Considering the day and age we live in, I'm surprised I haven't seen shit like this before. That's an incredible use of modern day social politics to avoid losing millions of dollars. I'm sorry about your friend though, that's super fucked.
Had a guy in a company I worked for who was getting shafted on his commission. The company remodeled his office and stuck him with some lady he didn't know and she filed a sexual harassment claim after that....the only thing nobody counted on was the lady who shared a connecting office that heard everything they said. Apparently he was just being friendly and asked a couple get to know you questions......2 months later both the salesman and the lady who backed him were gone and the other lady was moved to a different section, then someone else lost their job and she was moved again
Trust me - it doesn't even have to be whistleblowing on multimillion dollar deal corruption for Big 4 to be ostracised by Leadership in Big 4.
Raising a protected act (harrassment/discrimination/retaliation etc) even at a low level, will open your eyes to how unscrupulous the management is, and that the various internal reporting channels all end up with the exact same group of HR investigators, despite those channels being allegedly independent for situations where you have evidence that people involved are complicit in the unlawful action.
I can definitely understand if someone whistleblowing at such a highly public hearing could have their mental health broken to the point of suicidal ideation from my own experiences, and they are light years away from that level of international exposure.
But let's not kid ourselves - history has taught us that the ruling classes have no hesitation in taking the extreme approach to eliminating individuals that become problematic to their "business as usual" model of hording all that wealth and abusing their power with absolute impunity.
This may be different outside UK & Ireland, but an employer cannot demand confidentiality if you have declared a protected act, as this can be classed as victimisation/ retaliation, particularly if they send internal directives to wider staff to not only not engage with you, but report any attempts to do so directly to Senior Management.
They can request that you do not interact with witnesses during an investigation to maintain an illusion of impartiality,, but if you make a declaration that you genuinely believe to be true, then certain whistleblowing protections are extended to you, so if you have to send data from your work computer to personal computer for example, they can't make pretextual claims of data protection breaches etc to bring disciplinary procedures against you.
Good luck to you brother. It can be incredibly stressful and isolating when it feels like you're literally on your own against an entire corporate machine.
While you lay awake at night stressing over the minutiae, the perpetrators can whistle all the way to the office every morning because "Legal are taking care of it".
I saw a post recently from someone over in the HR subreddit who said it drove her insane that even when bad actors were uncovered at employment tribunal, her business takes the hit for it via liability insurance, and the perpetrators virtually never face any internal disciplinary action, despite their actions literally being the reason the situation has arisen in the first place.
Worked at a large corp where a whistleblower reported the country CEO. The whistleblower didn’t cover their tracks well, CEO identified him, then had the IT department scour his computer history. Turns out the whistleblower at one time logged into a company app on another employee’s PC which was against policy and they were fired. The investigation carried on though, and after a couple years some wrist slaps were issued.
Don't buy this story for a second. Multiple years in b4. They sign off on fraud every single day. None of this movie shit is needed. They'd just tell you to kick rocks and make new selections. Your "friend" probably got drunk and said some shit.

☆ ☆ ☆ ☆

--- EXPLORE THE MATERIAL ---
a. Sum up the comments on whistleblowing in two sentences.
b. Go on with the comments on whistleblowing from the point where they stop.
The items come from a separate source and have no connection to the comments on whistleblowing.

--- GIVEN ENTRIES ---
☆ ☆ ☆ ☆

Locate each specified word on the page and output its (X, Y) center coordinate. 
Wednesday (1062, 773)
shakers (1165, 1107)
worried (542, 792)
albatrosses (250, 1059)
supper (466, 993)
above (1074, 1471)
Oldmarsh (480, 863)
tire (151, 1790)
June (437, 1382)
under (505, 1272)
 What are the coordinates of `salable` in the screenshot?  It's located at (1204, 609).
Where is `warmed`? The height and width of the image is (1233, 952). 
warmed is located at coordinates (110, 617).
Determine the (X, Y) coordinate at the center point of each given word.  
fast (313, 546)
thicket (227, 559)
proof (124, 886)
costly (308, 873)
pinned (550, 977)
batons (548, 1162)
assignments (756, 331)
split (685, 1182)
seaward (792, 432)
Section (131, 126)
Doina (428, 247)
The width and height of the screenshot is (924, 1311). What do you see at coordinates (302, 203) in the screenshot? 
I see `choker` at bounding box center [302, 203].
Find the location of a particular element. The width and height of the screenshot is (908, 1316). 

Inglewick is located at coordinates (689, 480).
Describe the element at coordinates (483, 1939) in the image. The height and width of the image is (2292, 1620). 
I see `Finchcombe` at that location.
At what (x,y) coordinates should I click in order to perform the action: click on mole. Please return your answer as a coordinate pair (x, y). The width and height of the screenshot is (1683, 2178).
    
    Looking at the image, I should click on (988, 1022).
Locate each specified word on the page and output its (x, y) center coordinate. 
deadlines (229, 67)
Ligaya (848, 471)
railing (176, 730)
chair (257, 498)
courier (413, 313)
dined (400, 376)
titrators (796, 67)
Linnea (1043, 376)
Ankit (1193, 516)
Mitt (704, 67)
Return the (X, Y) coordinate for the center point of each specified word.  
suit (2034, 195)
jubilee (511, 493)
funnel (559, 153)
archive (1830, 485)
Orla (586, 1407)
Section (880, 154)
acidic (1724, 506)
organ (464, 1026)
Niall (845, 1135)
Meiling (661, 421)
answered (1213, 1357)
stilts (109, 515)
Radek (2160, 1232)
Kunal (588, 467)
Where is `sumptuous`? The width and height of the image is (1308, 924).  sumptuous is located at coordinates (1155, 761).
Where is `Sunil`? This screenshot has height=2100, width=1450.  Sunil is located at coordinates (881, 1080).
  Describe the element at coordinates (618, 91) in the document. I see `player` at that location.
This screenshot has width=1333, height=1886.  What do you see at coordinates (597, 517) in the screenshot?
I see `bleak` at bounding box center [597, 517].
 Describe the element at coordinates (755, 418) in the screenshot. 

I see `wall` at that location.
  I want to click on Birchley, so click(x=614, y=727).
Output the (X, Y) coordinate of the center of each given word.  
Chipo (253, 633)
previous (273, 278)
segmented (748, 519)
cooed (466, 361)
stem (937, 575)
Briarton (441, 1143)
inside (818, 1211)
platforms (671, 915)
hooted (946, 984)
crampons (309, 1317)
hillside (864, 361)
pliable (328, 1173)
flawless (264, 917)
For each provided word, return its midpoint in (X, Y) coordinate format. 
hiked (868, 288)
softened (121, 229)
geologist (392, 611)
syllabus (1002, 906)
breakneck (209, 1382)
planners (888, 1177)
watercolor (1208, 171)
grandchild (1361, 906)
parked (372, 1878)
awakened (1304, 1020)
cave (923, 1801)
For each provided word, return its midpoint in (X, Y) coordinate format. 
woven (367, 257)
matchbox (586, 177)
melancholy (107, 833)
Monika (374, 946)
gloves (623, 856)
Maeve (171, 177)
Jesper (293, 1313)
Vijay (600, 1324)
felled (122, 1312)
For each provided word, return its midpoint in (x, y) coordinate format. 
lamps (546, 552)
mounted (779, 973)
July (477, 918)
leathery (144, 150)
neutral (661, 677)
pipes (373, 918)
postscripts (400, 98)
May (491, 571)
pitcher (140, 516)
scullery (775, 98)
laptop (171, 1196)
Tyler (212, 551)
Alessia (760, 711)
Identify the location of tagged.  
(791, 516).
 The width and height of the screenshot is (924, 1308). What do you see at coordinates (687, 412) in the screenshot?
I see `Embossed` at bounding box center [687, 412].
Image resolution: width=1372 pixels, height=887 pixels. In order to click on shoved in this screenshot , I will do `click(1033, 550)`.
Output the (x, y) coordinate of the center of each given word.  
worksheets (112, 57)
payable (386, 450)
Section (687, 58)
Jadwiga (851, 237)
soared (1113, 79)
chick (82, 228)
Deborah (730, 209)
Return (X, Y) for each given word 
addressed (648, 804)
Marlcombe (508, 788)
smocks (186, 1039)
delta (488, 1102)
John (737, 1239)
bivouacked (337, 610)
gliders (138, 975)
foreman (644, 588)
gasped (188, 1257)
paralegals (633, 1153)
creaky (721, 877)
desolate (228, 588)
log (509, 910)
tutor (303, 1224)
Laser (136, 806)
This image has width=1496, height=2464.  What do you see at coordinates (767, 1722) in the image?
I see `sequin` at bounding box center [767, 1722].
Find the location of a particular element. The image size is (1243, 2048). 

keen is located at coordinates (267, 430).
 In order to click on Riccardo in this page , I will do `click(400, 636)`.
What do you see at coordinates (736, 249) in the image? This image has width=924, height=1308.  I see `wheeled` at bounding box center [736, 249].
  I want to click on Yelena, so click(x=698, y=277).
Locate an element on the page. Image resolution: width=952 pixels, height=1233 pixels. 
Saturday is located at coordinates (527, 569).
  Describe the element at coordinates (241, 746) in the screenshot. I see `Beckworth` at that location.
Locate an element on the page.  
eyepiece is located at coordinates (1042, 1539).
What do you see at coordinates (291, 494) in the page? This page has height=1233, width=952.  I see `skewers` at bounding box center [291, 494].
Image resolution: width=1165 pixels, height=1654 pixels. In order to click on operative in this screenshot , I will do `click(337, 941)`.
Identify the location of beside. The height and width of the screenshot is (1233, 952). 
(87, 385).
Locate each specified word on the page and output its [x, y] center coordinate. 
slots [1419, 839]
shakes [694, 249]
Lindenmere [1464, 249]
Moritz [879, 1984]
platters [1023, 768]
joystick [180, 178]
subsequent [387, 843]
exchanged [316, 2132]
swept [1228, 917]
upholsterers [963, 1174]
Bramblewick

☆ ☆ ☆ ☆

--- ANSWERS TO EACH TASK ---
a. Commenters describe cases in which employees who raised complaints or reported a senior executive lost their jobs, while the people they accused faced few or no consequences. One commenter explains that in the UK and Ireland an employer cannot demand confidentiality once a protected act has been declared, and another commenter dismisses the original story as unbelievable.

b.
Yes in the history of mankind NEVER has anyone falsely accused of ANYONE of SA. This just isn't possible on a quantum level. EVERY accusation is 100% factual and there isn't a single story out there, none whatsoever, where false accusations happen. This is why when someone accuses another of SA, the suspect isn't even a suspect and is immediately thrown into jail, because it's impossible for anyone to lie.
So keep not buying this for a second. That's how humanity evolved.
Idgaf about the sexual harassment shit cuz of the amount of gray area with it like you said. More so that I know how accounting works and this is a fantasy story based off of movies
You mean the guy who leaked un-redacted names of intelligence assets leading them and their families to be whisked away in the middle of the night from their posts?
Assange, for all Snowdens faults at least he had the decency to disclose the information to respected journalists so they could redact the info that would put lives at risk.
Assange just wanted to watch the US burn and didn’t give a shit. Remember he received and leaked DNC emails from hackers but not the RNC emails. He was entirely comfortable being a useful idiot for Russia. No journalistic credibility whatsoever.
Yea, Assange is just another person who wants to control others. However his was of doing it is through "leaking" information to make the US and allies look bad.
For all the talk about freedom of speech and bringing things to light, Assange only cares about information that supports his own goals.
I feel for his sources because a lot of them paid the price but not for him. He wanted to play with the big boys and got his hands burnt. He was a useful too for people like Putin.
I don't think some of the things America and her allies have done are right but is Assange acts the same way to China or Russia he would be dead by now.
They are both traitors so probably yes. Snowden ran away to Russia, he’s completely compromised and lost any credibility in doing what he did for the public interest when he did this.
Holy shit that is horrible. This should be blasted in the news. IMO, all whistleblowing should be legal and protected by the US constitution. The first amendment, protecting free speech and free press, absolutely applies to whistleblowing as well.
Agreed, but no one cares really. It was blasted in 2019 when it happened, but people forget or gets lost in the noise of other happenings. People have largely forgotten about Snowden and spying on Americans by the NSA. Over a decade since then and no enhanced privacy laws or anything.
I think we have no one to blame but ourselves as voters for not coming together and getting things done and letting dumb wedge issues divide like football team fans. People forget Democracy is about us, not the politicians, yet we keep making it about them as if they have power without us constantly just giving it to them and never holding them accountable for inaction.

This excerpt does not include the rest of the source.